Rapport Périodique Suède

Année
2012
Party
Suède
Résumé exécutif

En 2006 la Suède a été l’un des 30 premiers pays à ratifier la Convention de l’UNESCO sur la protection et la promotion de la diversité des expressions culturelles. Aucun changement majeur de législation n’a été jugé nécessaire à la suite de cette ratification.

Les fondements de la politique culturelle suédoise, formulés dans les objectifs de la politique culturelle nationale approuvés par le Riksdag, correspondent globalement aux objectifs et au but de la Convention. Ils constituent, par conséquent, une base pour le travail de la Suède en faveur de la protection et de la promotion de la diversité des expressions culturelles sur son territoire et au niveau international.

La politique culturelle du gouvernement est mise en œuvre principalement par les administrations publiques compétentes, à travers des formulations générales et des tâches spécifiques.
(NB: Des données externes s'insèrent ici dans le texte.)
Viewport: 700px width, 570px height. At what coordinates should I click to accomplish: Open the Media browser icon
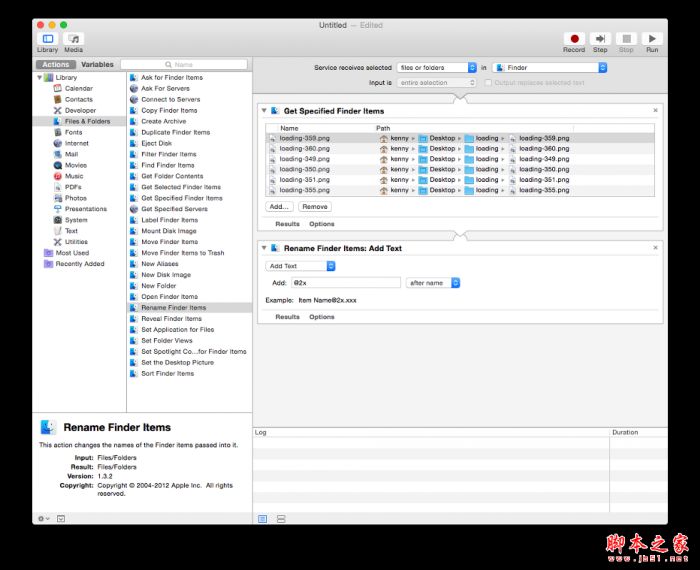[74, 39]
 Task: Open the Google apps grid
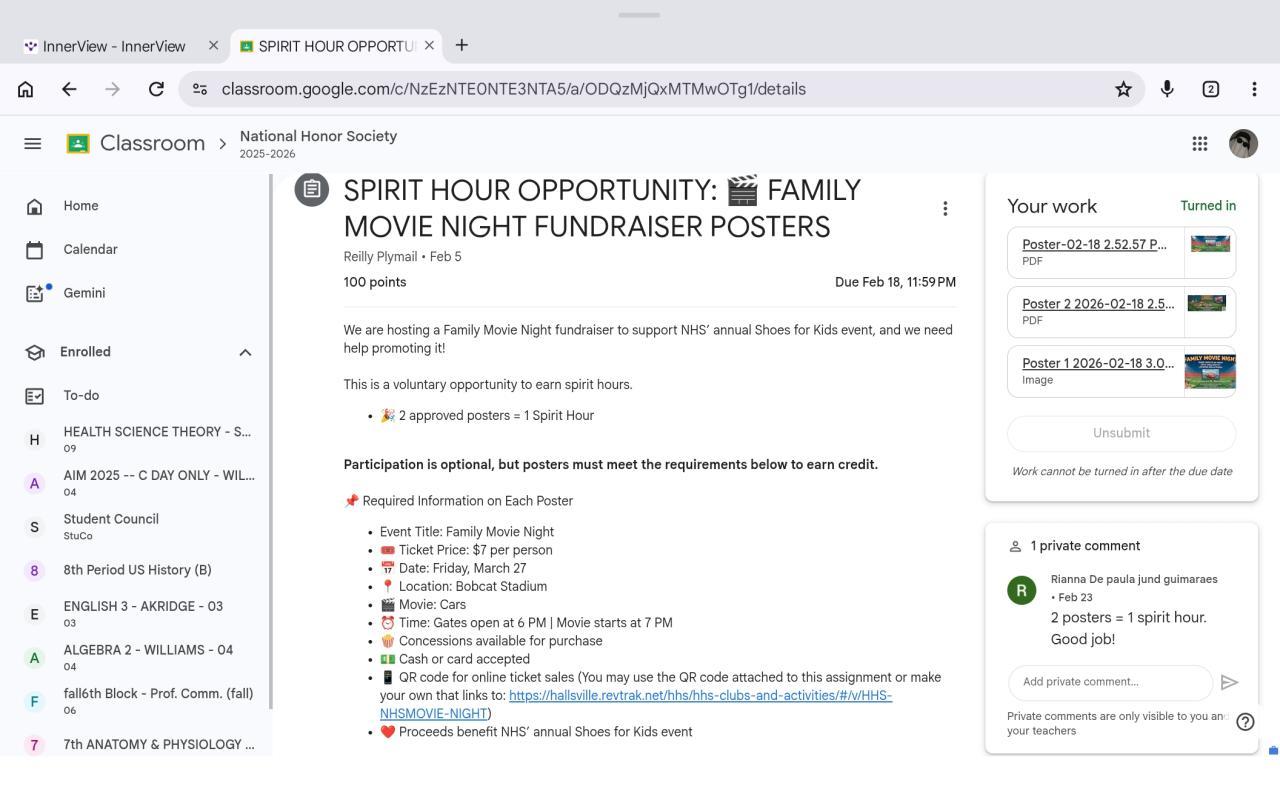(1200, 144)
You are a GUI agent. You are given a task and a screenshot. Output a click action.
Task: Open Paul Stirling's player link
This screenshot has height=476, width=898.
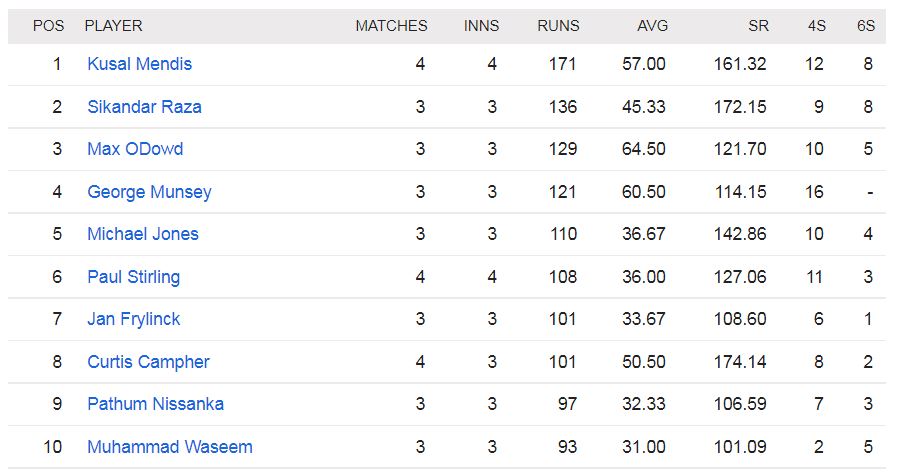(133, 277)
Dans les instructions du gouvernement à toutes les administrations publiques qui interviennent dans le domaine de la culture, il est par exemple indiqué qu’elles doivent intégrer dans leurs activités les principes d’égalité entre les genres, de diversité et de prise en compte des enfants, ainsi que les échanges et la coopération interculturels et internationaux.

Les objectifs culturels nationaux doivent également guider la politique culturelle régionale et locale. En 2011, la Suède a mis en place un nouveau modèle de répartition des fonds de l’État entre les activités culturelles régionales. Le but, conformément aux objectifs de la politique culturelle, est de rendre la culture plus proche des citoyens en créant des conditions propices à la mise en valeur des priorités et des différences régionales.

La coopération internationale est également promue par des initiatives spéciales telles que IASPIS (programme international du Comité suédois des subventions artistiques soutenant les échanges internationaux entre praticiens des arts visuels, du design, de l’artisanat et de l’architecture) et « Partner Driven Cooperation in the Field of Culture », un programme visant à renforcer la coopération dans le domaine culturel entre la Suède et le Botswana, la Namibie, l’Afrique du Sud, la Chine, l’Inde et l’Indonésie, afin de contribuer à la réduction de la pauvreté et à un développement équitable et durable. La culture joue également un rôle central dans l’aide suédoise à la démocratie et à la liberté d’expression, priorité de la coopération suédoise au développement. Les efforts de la Suède pour augmenter le nombre de lieux d’accueil pour les auteurs persécutés en est un exemple.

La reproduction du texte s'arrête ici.